Are you ready to remember to track conditions on every opponent? (Orc A is stunned; Orc B has persistent bleed damage; Orc C is prone; etc.) Because I've been doing that junk in PF2 and 4E for the past 2 years, and I'm sick of it.
This may be true... but if your intention was truly to switch over to Level Up - Advanced 5E... you might not find that game all the easy to DM in comparison either. It IS "advanced" after all. :)

There ain't nothing wrong with switching to Level Up rather than 5E24 D&D if that's what someone chooses... but if having a game that is easier to DM is the focus... caveat emptor and all that.
 

Regardless of whether the D&D brand takes up the lion's share of conversation, this is not a brand specific conversation space.

So, this thread is specifically in the "General Tabletop Discussion> Dungeons & Dragons" sub-forum. That's brand specific, and clearly labelled as such.

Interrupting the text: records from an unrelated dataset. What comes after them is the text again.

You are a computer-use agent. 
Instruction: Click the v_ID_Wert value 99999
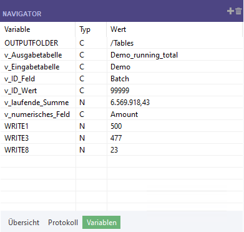pos(120,91)
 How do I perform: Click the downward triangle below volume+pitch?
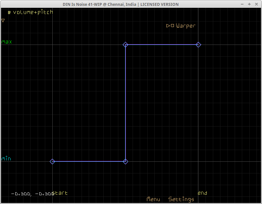tap(3, 20)
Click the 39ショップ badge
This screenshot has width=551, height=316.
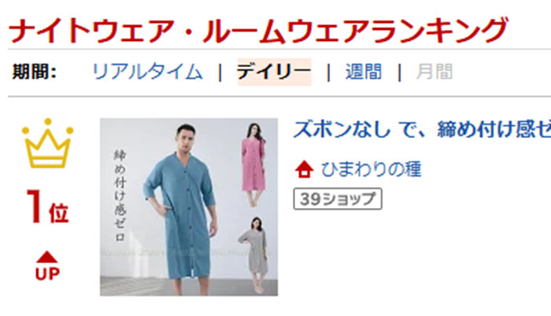pos(338,199)
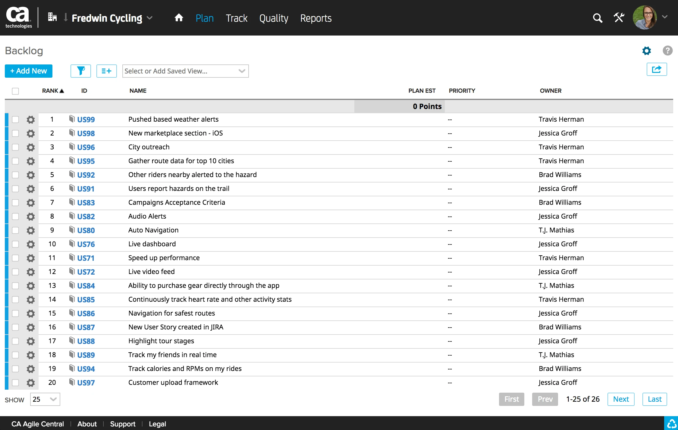Open the Track menu
Screen dimensions: 678x430
click(237, 18)
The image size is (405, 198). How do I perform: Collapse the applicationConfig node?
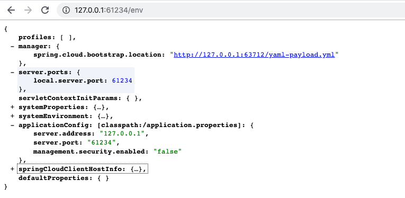(12, 125)
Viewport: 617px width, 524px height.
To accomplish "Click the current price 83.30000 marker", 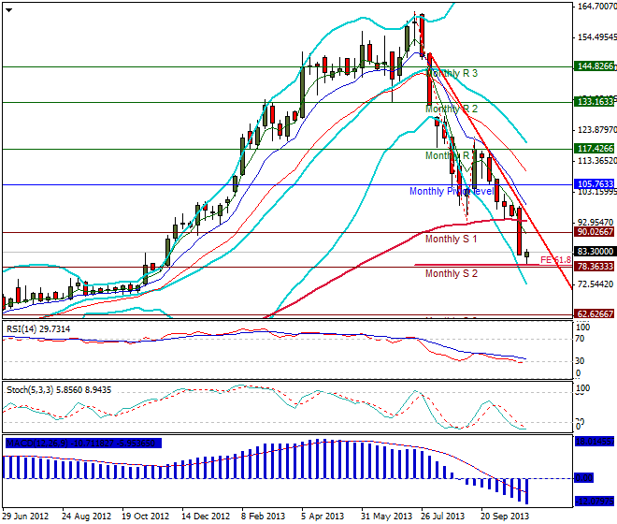I will [594, 251].
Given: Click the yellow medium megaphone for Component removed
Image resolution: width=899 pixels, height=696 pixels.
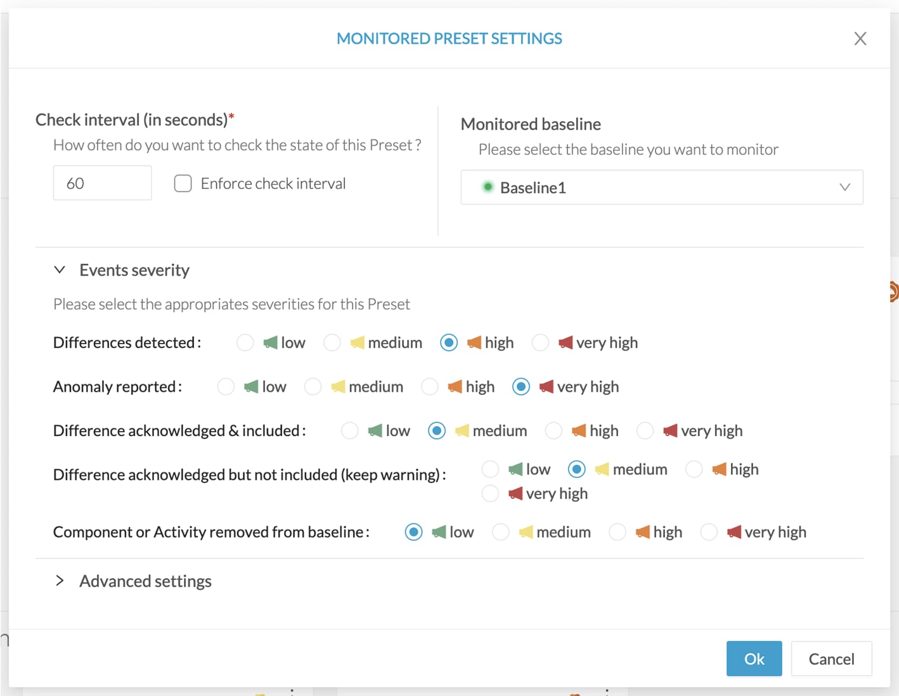Looking at the screenshot, I should pos(525,532).
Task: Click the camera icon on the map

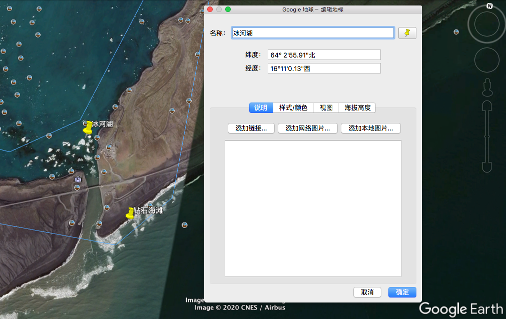Action: [x=78, y=179]
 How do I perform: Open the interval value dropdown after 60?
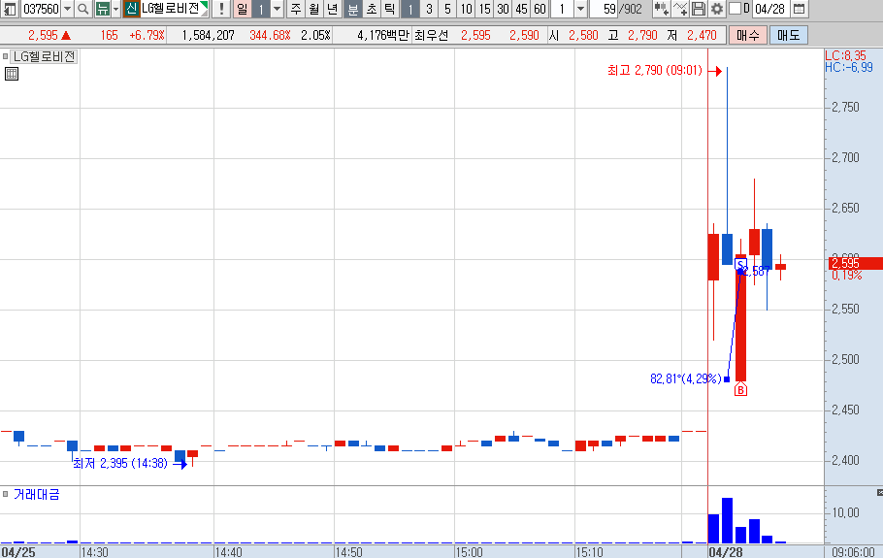pyautogui.click(x=580, y=9)
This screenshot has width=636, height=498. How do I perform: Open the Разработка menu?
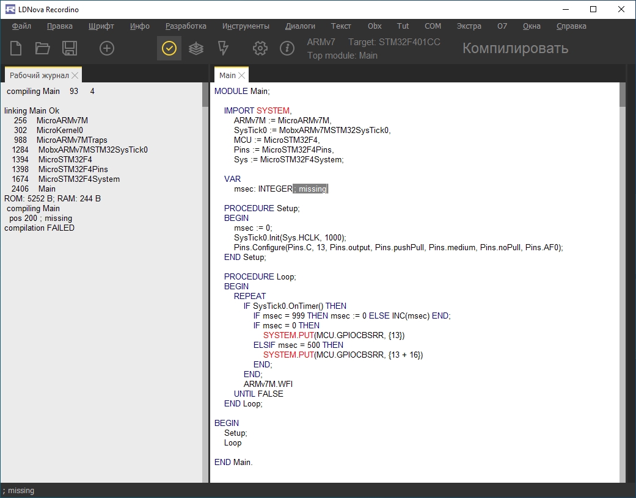click(x=186, y=26)
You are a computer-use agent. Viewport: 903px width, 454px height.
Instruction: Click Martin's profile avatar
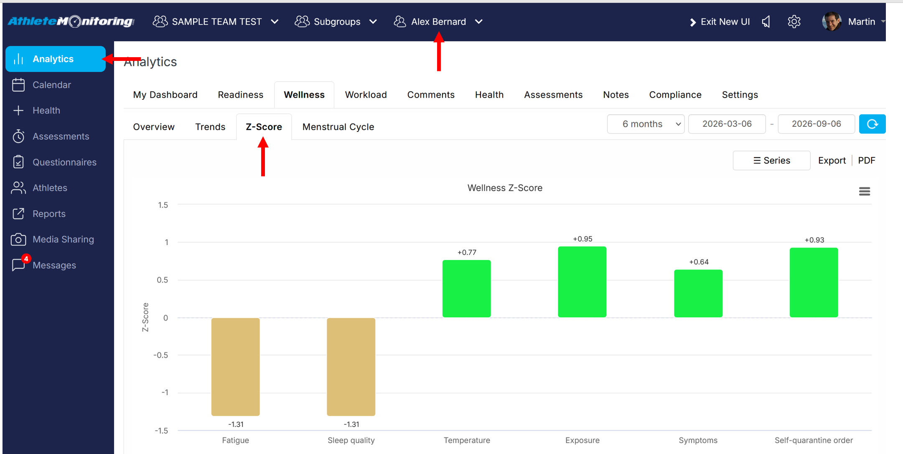831,22
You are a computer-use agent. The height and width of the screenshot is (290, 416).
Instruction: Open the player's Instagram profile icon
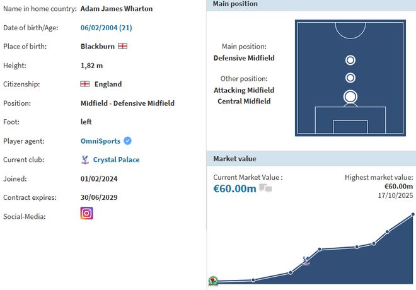[x=87, y=213]
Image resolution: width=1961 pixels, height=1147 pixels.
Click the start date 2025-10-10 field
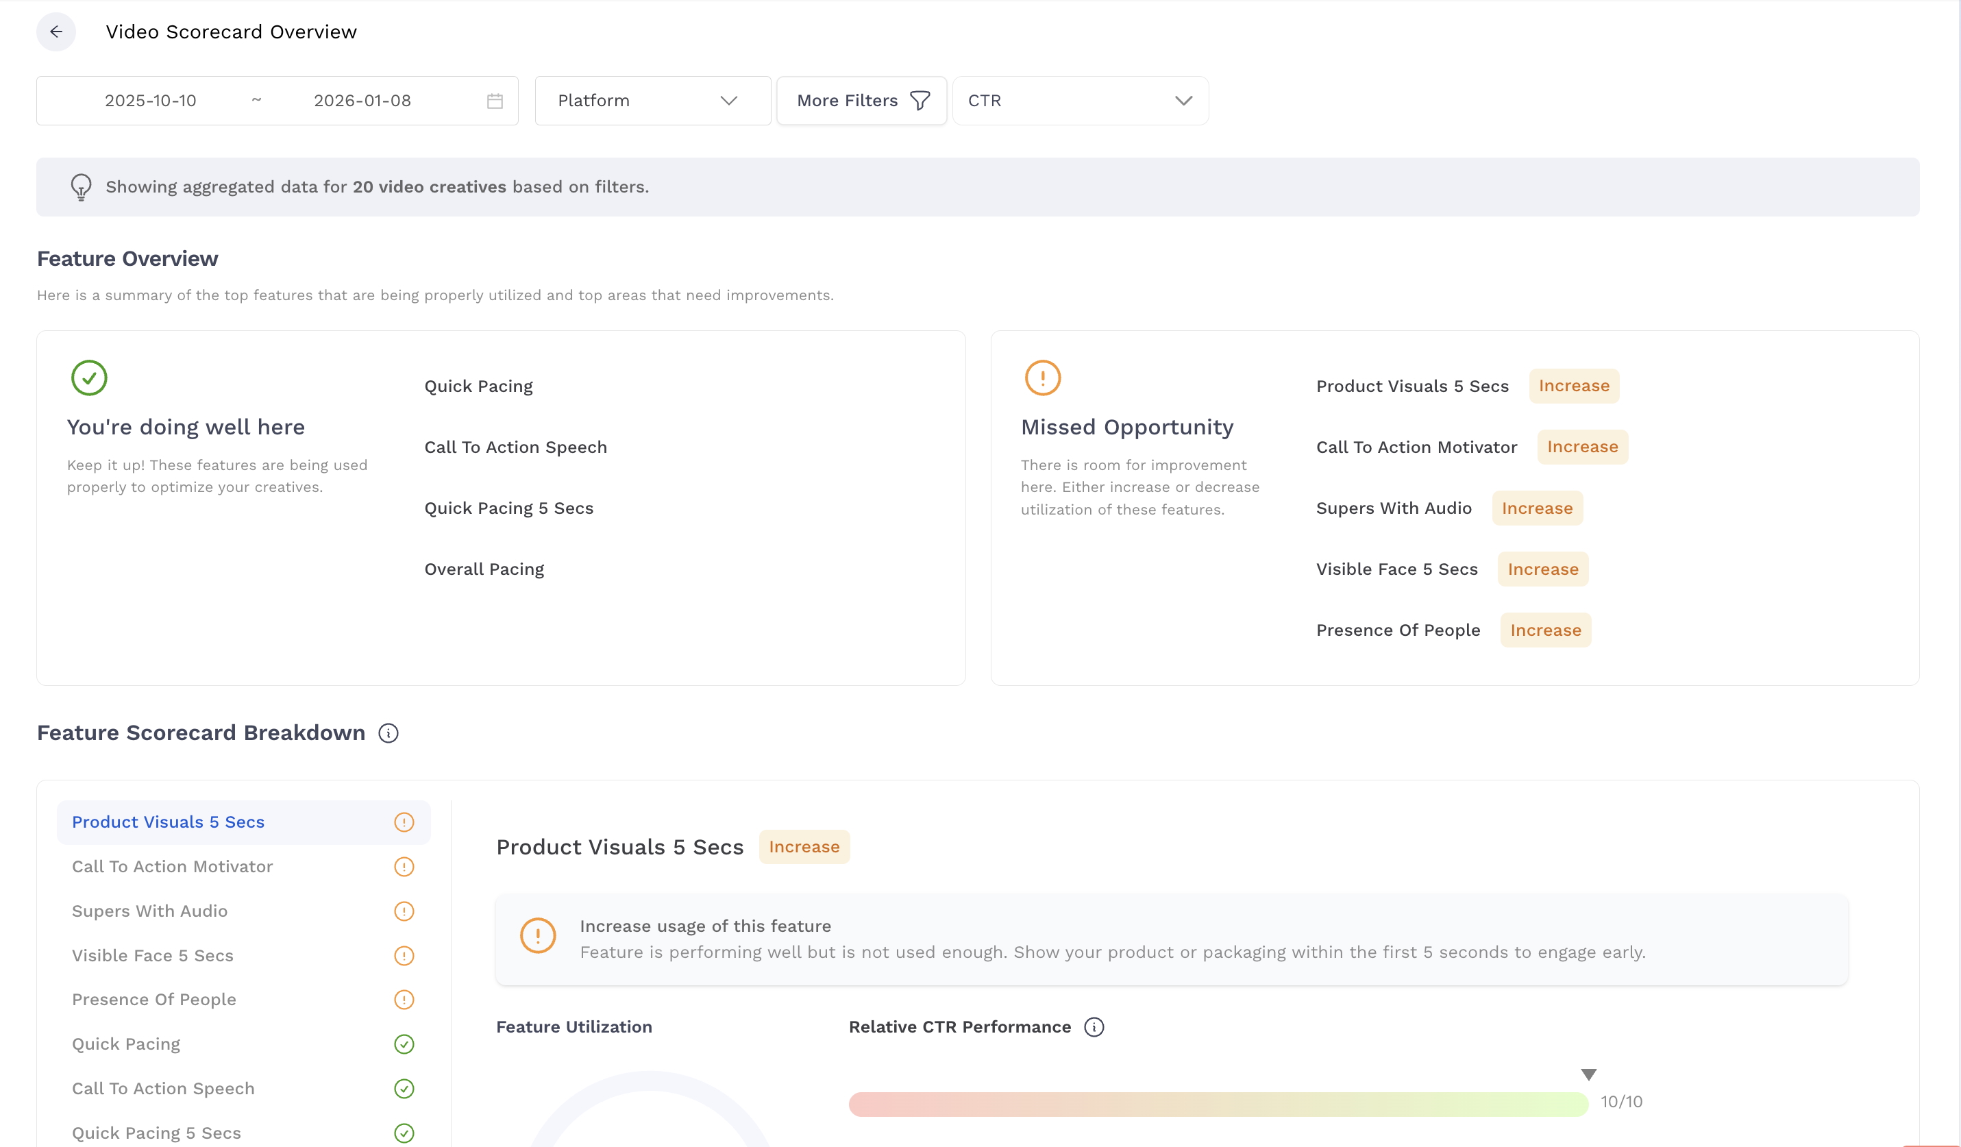pos(150,101)
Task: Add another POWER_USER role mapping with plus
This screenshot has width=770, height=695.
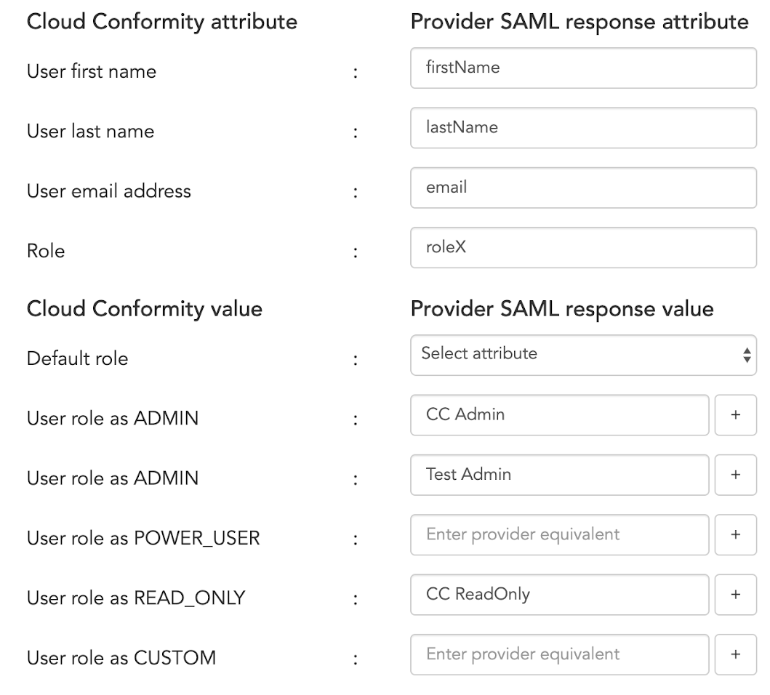Action: tap(735, 535)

We have a separate sub-forum for non-brand-specific discussion.

Getting that detail wrong, in the middle of positioning yourself as a relative expert by experience...? Maybe don't flex that "You're only from 2019" muscle too much. Wisdom is not directly correlated to join date.

Regardless, I don't think that one should make such malign generalizations about the intentions of nameless people who aren't here. I think that it risks of unfairly strawmanning others.

You say that as if:

1) When it happens here, we don't get information on the motives of such posters to make generalizations.
2) The actions taken in the wider social media sphere do not show us anything upon which to base generalizations, either.

Are they generalizations, and thus of limited practical use in an individual case? Yes. Can you question if they are accurate? Sure. Is moralizing at people over it a great plan? Meh?

You are positioning this as a moral defense of folks who leave a metaphorical flaming bag of poo on the porch. That approach may work well for disproportional responses to the offenses. But for thinking mildly unflattering thoughts, it is probably not terribly persuasive.
 

It was a wink at the camera off-hand joke. It won't make a real difference at the table, it is nonsense being blown out of proportion and reason to feed the negative attention algorithm.
@SlyFlourish is not usually someone using clickbait for his videos. If Crawford just wants to say 'I think this is something that comes in handy for the characters and the players will like', then maybe he should say that instead.

If you tell the players 'your DM will hate this skill' and the DMs 'your players will hate this monster' then you are imo focusing on the wrong thing or at least expressing it in a questionable way
 

Again, the PCs' abilities are the responsibility of the players. Of course some abilities may present a bigger PITA at the table, but that's a hardship on everyone that makes the game more tedious all around. It isn't exclusively a GM problem.
I am sorry, but a skill that gives the BBEG disadvantage on all his attacks for a round is not a PITA for players, but it is for the DM
 

This may be true... but if your intention was truly to switch over to Level Up - Advanced 5E... you might not find that game all the easy to DM in comparison either. It IS "advanced" after all. :)

There ain't nothing wrong with switching to Level Up rather than 5E24 D&D if that's what someone chooses... but if having a game that is easier to DM is the focus... caveat emptor and all that.
Things just seem so "messy" right now - which is kinda typical during an edition change. There are so many variants of "D&D" (not to mention countless other systems): 2014, 2024, Level Up, Tales of the Valiant - and I'm sure there are others.
I need more tools than what's in 2014. I'd like better monster design. I'm aware that comes with some degree of added complexity, but hopefully I can find the right ratio between fun and complexity for our group.
Currently, I'm needing to recharge and going to less complex systems (leaning to Dragonbane for a short campaign).